4. Learned counsel for the petitioner in W.P.(C) No.16013/2025 would canvass the following points in addition to the points canvassed by the learned counsel for the petitioner in W.P.(C) No.5347/2025. Firstly, it was pointed out that the petitioner has 10 cents of land, which was obtained in the year 2013 and a three-storied building has been constructed therein in the year 2018, whereafter only the acquisition proposal came. The petitioner has been deprived of his livelihood, and he is seriously jeopardized, is the point canvassed. Now, learned counsel would submit that, if there is a small change in the alignment, the petitioner's property can be saved, as was done in the case of one Sazib Puthussery, made mention of in Ext.P10 report (see page no.130 of W.P.(C) No.5347/2025). The petitioner seeks a similar treatment in respect of his property as well, and seeks a direction to the District Collector for consideration of his claim. Secondly, it was pointed out that the contents of paragraph no.13 of Ext.P10 are meritless. Paragraph no.13 would refer to the cost involved in acquisition of 50 acres of land, whereas it has failed to consider the fact that, as much as 25 acres, was available for free surrender by the respective landowners. While considering the cost aspect, the cost for 25 acres has to be deducted, is the point mooted.

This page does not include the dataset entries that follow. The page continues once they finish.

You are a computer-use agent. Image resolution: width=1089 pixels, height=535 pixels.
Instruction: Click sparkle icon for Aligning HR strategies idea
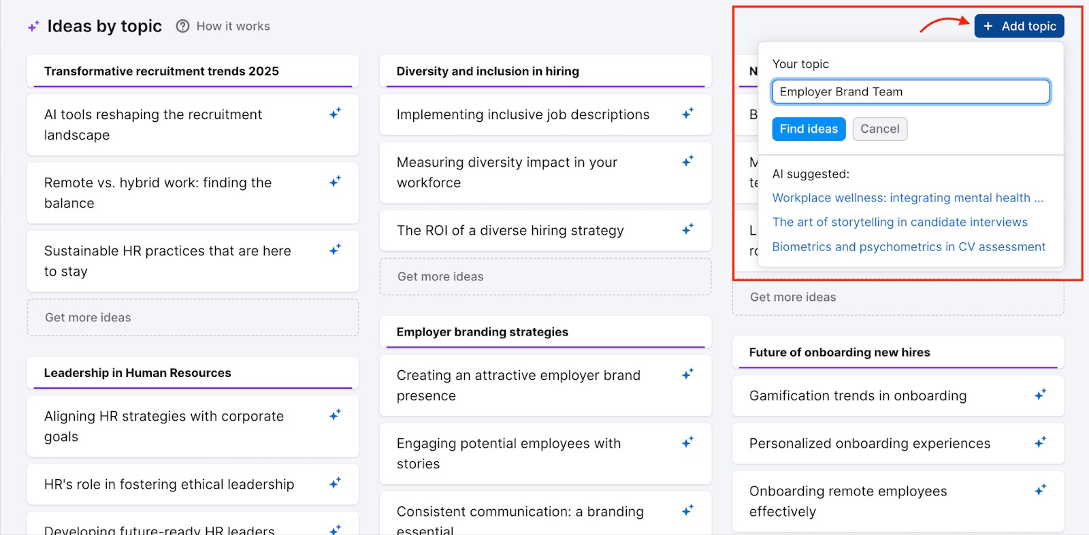335,415
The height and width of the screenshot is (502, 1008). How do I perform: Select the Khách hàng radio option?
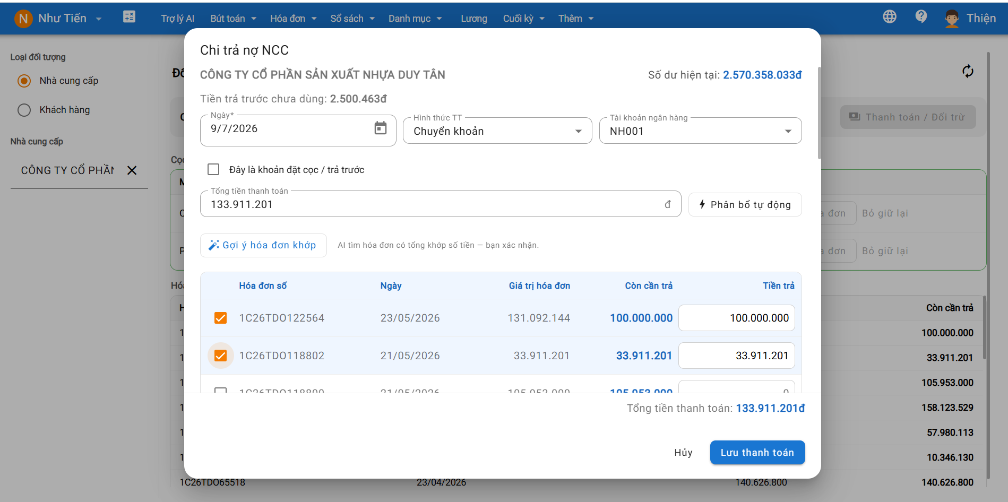(x=24, y=110)
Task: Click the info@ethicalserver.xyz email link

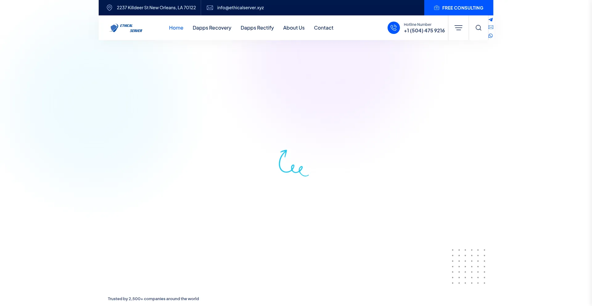Action: pyautogui.click(x=241, y=8)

5. Opposing the above submissions, learned Senior Government Pleader pointed out that the requirements of the 2013 Act have been scrupulously followed. Insofar as the requirement of Section 4(4)(e) is concerned, learned Senior Government Pleader would invite the attention of this Court to Ext.P5 (at running page nos.51 and 58), where the alternate place has been considered by the appropriate Government. Insofar as the appraisal by the Expert Group is concerned, learned Senior Government Pleader would point out that Ext.P6 is only a recommendation, which has been duly considered by the Government in Ext.P10, vide paragraph no.13. When the contents of paragraph no.13 offer adequate explanation for not considering the alternate land, the same cannot be taken as a fatal flaw, so as to interfere with Ext.P10 Order of the Government. It is important, according to learned Senior Government Pleader, that Ext.P6 report of the Expert Group has found that the project serves public interest and that the potential benefits will outweigh the costs thereof. It only recommended that the availability of an alternate place is worth consideration. The Government has considered the same and rejected the same by Ext.P10, for the reasons set out in paragraph no.13. Learned Senior Government Pleader would seek dismissal of the Writ Petitions.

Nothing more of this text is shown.